Published:December 11, 2021
An expert on extremism and political radicalization says a disturbing display outside the B.C. legislature this week reflects a troubling trend.
British Columbia’s premier and two senior ministers were hanged in effigy outside the province’s legislature at a rally organized by COVID-19 vaccine mandate opponents on Thursday.
The event was promoted as a “sunset candlelight ceremony” to mark the 75th anniversary of the trial of Nazi scientists who conducted horrific human experiments on Jews and other targets of the regime. Seven of those doctors were executed for war crimes.
Speakers addressed what they called the erosion of the Charter of Rights and Freedoms amid the COVID-19 response, and touted Ivermectin, a deworming medication that health officials have warned against as treatment for the virus.
Demonstrators in the crowd carried signs with messages reading “voluntary consent,” “medical choice,” and “COVID crimes against humanity.”
The claim that the vaccine is actually an “experiment” and therefore runs afoul of the code of medical ethics developed during the Nuremberg trials, has grown in popularity among opponents of COVID policy in recent months.
Thursday’s effigy display consisted of figures in white protective suits with the faces of Premier John Horgan, Health Minister Adrian Dix and Public Safety Minister Mike Farnworth, hanged by the neck. A fourth figure, with an orange balloon protruding from its face, was not clearly visible in footage reviewed by Global News.

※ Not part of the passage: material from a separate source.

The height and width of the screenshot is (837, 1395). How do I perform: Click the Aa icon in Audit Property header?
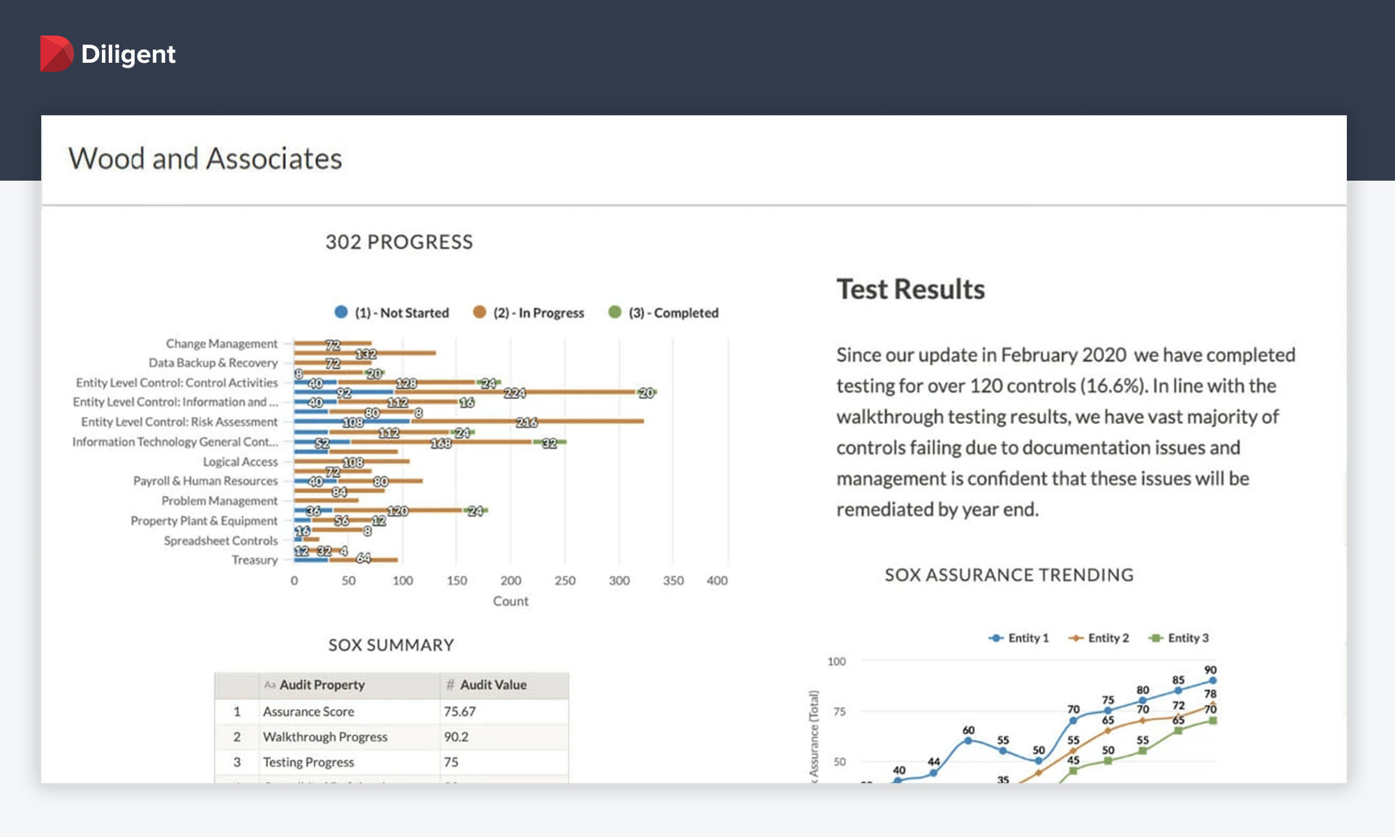point(270,685)
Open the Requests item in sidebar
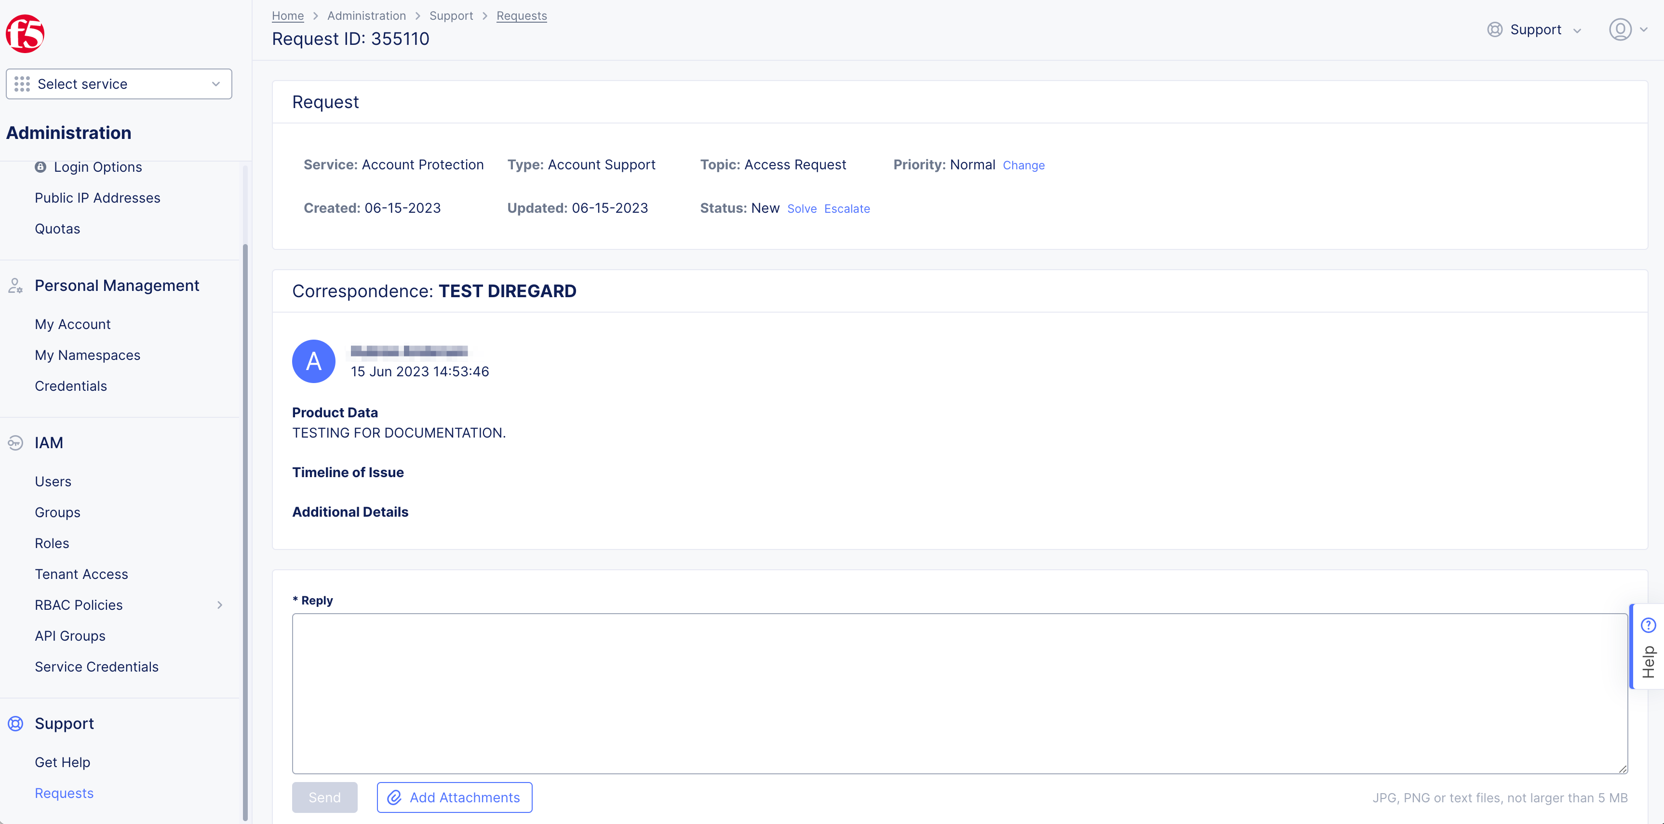This screenshot has width=1664, height=824. click(64, 793)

Rally spokesperson and Common Ground publisher Joseph Roberts said the people who were displaying the hanged effigies were not invited to the event.
“We tried to remove them, but they were not willing to move … and we talked to security as well. Did security come and remove them? No, they didn’t,” he said. “It had nothing to do with the essence and what the organization had in this event.”
The otherwise peaceful crowd of several hundred people heard speeches from Brian Peckford, former premier of Newfoundland and Labrador, and Dr. Daniel Nagase, a medical doctor who says he was fired from an Alberta hospital for promoting Ivermectin, lit candles and sang “O Canada” against the backdrop of the hanged figures on the legislature steps.
Victoria police could not immediately confirm whether they were investigating the effigy display.
The B.C. government did not make someone available for an interview for this story but Attorney General David Eby issued a statement calling the display “unacceptable.”
“Implied or actual threats of violence are totally unacceptable,” he said.
“One of the things that makes Canada and British Columbia a wonderful place to live is that we can strongly disagree without threatening each other’s safety. When people cross that line and move to threats and physical intimidation as a political tactic or for any other reason, it’s up to all of us to speak out against this threat to everyone’s quality of life.“
Edwin Hodge, a University of Victoria sociology professor and expert on radicalization and extremism said he was skeptical that the effigies were not an accepted part of the demonstration.
“These effigies weren’t just on the fringes of the rally, they were behind the stage. It stretches, let’s just say it, it strains credulity,” he said.
Hodge said the event itself, which centred on the Nuremberg trials and the executions of Nazi war criminals, was in itself disturbing.
He pointed to a page promoting the event in the alternative publication Common Ground — listed as an event sponsor — that drew a direct connection between the execution of Nazi doctors and the actions of current politicians and medical officials.
“The first sentence of their article is the medical doctors at Nuremberg were tried and executed for their atrocities. That subtext isn’t all that sub,” Hodge said.
Roberts denied the event or the article promoting it was in any way advocating violence against public officials.
“I’m not asking for the execution of the government,” he said, adding that the purpose of the rally was to draw attention to what he believed was vaccine coercion and the erosion of charter rights.
“The government has slowly eroded (them), they’re focused more on the loopholes than the spirit of the law,” he said.
Hodge said the effigy display was the latest sign of a troubling shift towards violent language and imagery in political movements in recent years.
B.C.’s health officer Dr. Bonnie Henry has said she’s been forced to hire security amid threats of violence, and in July 2020, an armed Manitoba man was arrested after trespassing on the grounds of Rideau hall allegedly trying to speak to Prime Minister Justin Trudeau and send him a message.
In 2019, at the height of “yellow vest” protests, Facebook was forced to take action after multiple incidents of people threatening violence against the prime minister.
That same year, a Kamloops, B.C., radio host went to the RCMP after receiving a torrent of threats after featuring a researcher on extremism talking about the growing online “fetishization of murder.”
Hodge said the public should not dismiss the creep of violent language and imagery into political protest, which may have the power to inspire actual violence.
“Rhetoric precedes action, right? So the first thing that happens in a lot of these movements is the dehumanization and not just vilification, but almost casting the opponent as evil.”
“And that acceptance, that’s where things get very, very dangerous, because once you’ve vilified your opponent to the extent that you claim that they’re evil, and once you begin saying things [such as] doctors today are exactly like Nazi doctors back in the past” and they were executed, what’s next, he asked.